Reescreva como lista numerada as linhas dos registros no trecho que vai da linha com "awarded (525, 1136)" até a linha com "read (413, 1122)", incluindo as duas, e deixe de fora as linhas em branco.

#### DADOS A PROCESSAR
>>>>>

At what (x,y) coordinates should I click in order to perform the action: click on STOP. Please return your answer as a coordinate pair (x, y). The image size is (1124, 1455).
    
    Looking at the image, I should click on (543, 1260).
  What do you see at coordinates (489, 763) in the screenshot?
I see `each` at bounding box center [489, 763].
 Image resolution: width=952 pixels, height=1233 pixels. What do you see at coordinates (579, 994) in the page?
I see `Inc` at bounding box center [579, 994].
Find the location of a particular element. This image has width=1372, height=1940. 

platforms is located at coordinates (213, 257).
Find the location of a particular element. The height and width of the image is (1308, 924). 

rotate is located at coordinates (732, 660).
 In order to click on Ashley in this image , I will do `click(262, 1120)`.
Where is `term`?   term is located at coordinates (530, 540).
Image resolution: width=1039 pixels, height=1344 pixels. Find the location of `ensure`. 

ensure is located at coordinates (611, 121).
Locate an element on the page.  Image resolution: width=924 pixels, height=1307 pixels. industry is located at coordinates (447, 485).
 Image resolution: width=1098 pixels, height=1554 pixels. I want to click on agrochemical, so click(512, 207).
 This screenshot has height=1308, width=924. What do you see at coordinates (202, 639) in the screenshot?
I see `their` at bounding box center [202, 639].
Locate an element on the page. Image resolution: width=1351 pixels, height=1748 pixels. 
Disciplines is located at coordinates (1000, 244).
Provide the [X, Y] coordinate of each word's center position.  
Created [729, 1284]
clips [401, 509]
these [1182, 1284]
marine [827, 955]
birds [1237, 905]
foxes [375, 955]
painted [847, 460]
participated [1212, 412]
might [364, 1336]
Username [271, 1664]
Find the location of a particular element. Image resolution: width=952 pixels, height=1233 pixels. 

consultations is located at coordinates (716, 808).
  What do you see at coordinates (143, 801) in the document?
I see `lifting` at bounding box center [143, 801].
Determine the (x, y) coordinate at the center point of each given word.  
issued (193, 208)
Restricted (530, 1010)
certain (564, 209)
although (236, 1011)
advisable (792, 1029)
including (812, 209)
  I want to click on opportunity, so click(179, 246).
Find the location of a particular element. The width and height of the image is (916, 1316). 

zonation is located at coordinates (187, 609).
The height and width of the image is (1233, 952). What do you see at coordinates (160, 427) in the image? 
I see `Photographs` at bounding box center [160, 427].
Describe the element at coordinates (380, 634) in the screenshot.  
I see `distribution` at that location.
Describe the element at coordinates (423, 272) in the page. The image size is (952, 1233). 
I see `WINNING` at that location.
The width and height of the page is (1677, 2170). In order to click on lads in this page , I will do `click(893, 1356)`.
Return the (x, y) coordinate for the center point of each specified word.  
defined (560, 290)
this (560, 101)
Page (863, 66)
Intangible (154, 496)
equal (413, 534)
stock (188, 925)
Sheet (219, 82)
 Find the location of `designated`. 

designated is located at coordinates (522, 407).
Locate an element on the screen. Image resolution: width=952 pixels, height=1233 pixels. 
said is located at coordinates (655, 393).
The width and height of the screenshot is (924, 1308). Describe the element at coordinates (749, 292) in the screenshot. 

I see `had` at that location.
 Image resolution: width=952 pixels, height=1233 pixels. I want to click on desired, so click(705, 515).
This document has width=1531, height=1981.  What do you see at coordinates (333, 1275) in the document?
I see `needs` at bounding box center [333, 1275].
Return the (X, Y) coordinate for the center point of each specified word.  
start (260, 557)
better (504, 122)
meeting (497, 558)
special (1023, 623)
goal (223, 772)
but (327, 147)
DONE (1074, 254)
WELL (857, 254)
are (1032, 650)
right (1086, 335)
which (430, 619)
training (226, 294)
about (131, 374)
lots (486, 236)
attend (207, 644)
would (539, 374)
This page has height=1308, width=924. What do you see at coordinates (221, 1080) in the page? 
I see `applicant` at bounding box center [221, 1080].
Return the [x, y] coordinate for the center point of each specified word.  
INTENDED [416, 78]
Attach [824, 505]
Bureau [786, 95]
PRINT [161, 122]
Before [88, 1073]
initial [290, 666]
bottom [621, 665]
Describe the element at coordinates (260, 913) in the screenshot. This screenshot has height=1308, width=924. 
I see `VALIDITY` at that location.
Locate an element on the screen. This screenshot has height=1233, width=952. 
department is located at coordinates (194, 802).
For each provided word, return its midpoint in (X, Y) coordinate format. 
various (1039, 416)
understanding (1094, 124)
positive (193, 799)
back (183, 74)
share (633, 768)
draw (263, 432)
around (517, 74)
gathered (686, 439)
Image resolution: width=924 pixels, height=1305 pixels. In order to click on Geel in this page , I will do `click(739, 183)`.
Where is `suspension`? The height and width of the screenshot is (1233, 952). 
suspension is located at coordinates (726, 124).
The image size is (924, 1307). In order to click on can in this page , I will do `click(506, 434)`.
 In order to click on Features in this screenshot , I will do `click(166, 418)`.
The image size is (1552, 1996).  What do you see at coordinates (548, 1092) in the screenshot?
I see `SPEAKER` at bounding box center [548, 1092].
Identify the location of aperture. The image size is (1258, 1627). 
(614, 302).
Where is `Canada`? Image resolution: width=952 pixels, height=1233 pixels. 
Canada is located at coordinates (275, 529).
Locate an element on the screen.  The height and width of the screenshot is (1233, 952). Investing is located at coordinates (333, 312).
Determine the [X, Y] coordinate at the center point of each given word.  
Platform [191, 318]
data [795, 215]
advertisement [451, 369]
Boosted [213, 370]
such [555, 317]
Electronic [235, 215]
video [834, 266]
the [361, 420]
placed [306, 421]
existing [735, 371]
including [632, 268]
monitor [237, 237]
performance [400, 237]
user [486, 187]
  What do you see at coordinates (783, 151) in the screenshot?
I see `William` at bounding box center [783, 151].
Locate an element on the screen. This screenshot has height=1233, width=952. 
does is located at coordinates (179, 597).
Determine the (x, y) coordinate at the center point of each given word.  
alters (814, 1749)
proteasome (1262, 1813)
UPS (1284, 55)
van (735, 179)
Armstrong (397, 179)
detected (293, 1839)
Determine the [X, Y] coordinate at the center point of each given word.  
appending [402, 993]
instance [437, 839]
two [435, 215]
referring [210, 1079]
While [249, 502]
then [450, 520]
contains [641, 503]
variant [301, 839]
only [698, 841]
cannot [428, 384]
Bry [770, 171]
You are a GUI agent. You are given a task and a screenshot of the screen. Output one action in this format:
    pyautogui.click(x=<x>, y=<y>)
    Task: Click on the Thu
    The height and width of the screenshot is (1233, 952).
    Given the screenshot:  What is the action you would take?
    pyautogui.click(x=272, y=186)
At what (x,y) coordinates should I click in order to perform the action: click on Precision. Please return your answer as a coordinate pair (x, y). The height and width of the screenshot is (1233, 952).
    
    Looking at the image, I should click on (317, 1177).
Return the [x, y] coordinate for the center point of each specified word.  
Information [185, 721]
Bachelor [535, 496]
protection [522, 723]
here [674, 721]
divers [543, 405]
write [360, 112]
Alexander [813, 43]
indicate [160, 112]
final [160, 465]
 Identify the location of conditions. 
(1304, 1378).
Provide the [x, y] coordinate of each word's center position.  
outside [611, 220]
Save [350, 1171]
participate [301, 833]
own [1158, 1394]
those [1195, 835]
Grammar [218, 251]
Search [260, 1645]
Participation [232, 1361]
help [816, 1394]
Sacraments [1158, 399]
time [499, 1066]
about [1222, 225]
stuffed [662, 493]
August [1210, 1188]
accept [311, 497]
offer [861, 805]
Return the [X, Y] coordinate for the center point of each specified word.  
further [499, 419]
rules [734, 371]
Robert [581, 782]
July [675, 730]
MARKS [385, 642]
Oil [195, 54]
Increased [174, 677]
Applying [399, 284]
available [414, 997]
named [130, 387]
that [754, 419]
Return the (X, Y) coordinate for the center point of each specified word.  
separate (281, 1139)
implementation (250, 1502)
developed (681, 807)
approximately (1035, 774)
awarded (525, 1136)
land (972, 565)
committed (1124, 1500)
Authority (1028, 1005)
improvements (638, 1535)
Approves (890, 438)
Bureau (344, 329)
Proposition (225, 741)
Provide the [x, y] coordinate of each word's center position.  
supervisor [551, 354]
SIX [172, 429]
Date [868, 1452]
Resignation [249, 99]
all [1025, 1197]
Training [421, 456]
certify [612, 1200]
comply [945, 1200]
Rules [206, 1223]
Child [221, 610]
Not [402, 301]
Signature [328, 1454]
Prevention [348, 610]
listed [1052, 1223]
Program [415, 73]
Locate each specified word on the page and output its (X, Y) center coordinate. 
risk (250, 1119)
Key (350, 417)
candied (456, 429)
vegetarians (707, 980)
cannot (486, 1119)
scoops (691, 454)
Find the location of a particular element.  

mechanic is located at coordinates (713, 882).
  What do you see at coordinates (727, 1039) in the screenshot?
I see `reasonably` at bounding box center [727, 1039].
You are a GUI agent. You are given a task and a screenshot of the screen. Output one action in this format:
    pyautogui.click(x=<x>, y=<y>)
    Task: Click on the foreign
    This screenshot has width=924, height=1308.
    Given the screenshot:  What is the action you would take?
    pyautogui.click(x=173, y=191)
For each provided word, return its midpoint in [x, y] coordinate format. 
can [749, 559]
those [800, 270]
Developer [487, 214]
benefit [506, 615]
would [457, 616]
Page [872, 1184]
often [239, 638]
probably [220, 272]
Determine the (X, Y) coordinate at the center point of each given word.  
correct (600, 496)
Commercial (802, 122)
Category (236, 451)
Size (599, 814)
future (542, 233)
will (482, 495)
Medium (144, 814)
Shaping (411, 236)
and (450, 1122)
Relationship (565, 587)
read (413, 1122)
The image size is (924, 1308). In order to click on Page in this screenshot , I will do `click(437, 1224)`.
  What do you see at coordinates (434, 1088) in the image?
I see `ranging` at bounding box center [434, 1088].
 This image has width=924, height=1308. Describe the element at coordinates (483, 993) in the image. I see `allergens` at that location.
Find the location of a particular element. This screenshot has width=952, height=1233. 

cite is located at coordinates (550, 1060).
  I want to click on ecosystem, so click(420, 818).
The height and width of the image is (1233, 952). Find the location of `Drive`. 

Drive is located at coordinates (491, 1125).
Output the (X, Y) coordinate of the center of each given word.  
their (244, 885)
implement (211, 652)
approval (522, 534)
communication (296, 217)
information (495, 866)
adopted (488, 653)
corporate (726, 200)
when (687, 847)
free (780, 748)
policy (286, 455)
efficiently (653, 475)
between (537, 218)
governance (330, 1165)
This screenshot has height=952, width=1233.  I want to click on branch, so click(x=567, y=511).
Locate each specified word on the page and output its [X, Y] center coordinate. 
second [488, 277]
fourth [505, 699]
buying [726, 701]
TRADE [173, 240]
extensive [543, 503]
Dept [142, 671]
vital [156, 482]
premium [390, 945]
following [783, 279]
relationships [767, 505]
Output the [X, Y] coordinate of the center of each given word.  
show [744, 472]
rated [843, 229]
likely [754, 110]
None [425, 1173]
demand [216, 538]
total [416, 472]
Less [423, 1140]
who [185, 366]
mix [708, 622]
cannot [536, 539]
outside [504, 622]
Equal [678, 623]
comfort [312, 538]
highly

<<<<<

#### RESPOSTA COMPLETA
1. awarded (525, 1136)
2. land (972, 565)
3. committed (1124, 1500)
4. Authority (1028, 1005)
5. improvements (638, 1535)
6. Approves (890, 438)
7. Bureau (344, 329)
8. Proposition (225, 741)
9. Provide the [x, y] coordinate of each word's center position.  
10. supervisor [551, 354]
11. SIX [172, 429]
12. Date [868, 1452]
13. Resignation [249, 99]
14. all [1025, 1197]
15. Training [421, 456]
16. certify [612, 1200]
17. comply [945, 1200]
18. Rules [206, 1223]
19. Child [221, 610]
20. Not [402, 301]
21. Signature [328, 1454]
22. Prevention [348, 610]
23. listed [1052, 1223]
24. Program [415, 73]
25. Locate each specified word on the page and output its (X, Y) center coordinate. 
26. risk (250, 1119)
27. Key (350, 417)
28. candied (456, 429)
29. vegetarians (707, 980)
30. cannot (486, 1119)
31. scoops (691, 454)
32. Find the location of a particular element.  
33. mechanic is located at coordinates (713, 882).
34.   What do you see at coordinates (727, 1039) in the screenshot?
35. I see `reasonably` at bounding box center [727, 1039].
36. You are a GUI agent. You are given a task and a screenshot of the screen. Output one action in this format:
37.     pyautogui.click(x=<x>, y=<y>)
38.     Task: Click on the foreign
39.     This screenshot has width=924, height=1308.
40.     Given the screenshot:  What is the action you would take?
41.     pyautogui.click(x=173, y=191)
42. For each provided word, return its midpoint in [x, y] coordinate format. 
43. can [749, 559]
44. those [800, 270]
45. Developer [487, 214]
46. benefit [506, 615]
47. would [457, 616]
48. Page [872, 1184]
49. often [239, 638]
50. probably [220, 272]
51. Determine the (X, Y) coordinate at the center point of each given word.  
52. correct (600, 496)
53. Commercial (802, 122)
54. Category (236, 451)
55. Size (599, 814)
56. future (542, 233)
57. will (482, 495)
58. Medium (144, 814)
59. Shaping (411, 236)
60. and (450, 1122)
61. Relationship (565, 587)
62. read (413, 1122)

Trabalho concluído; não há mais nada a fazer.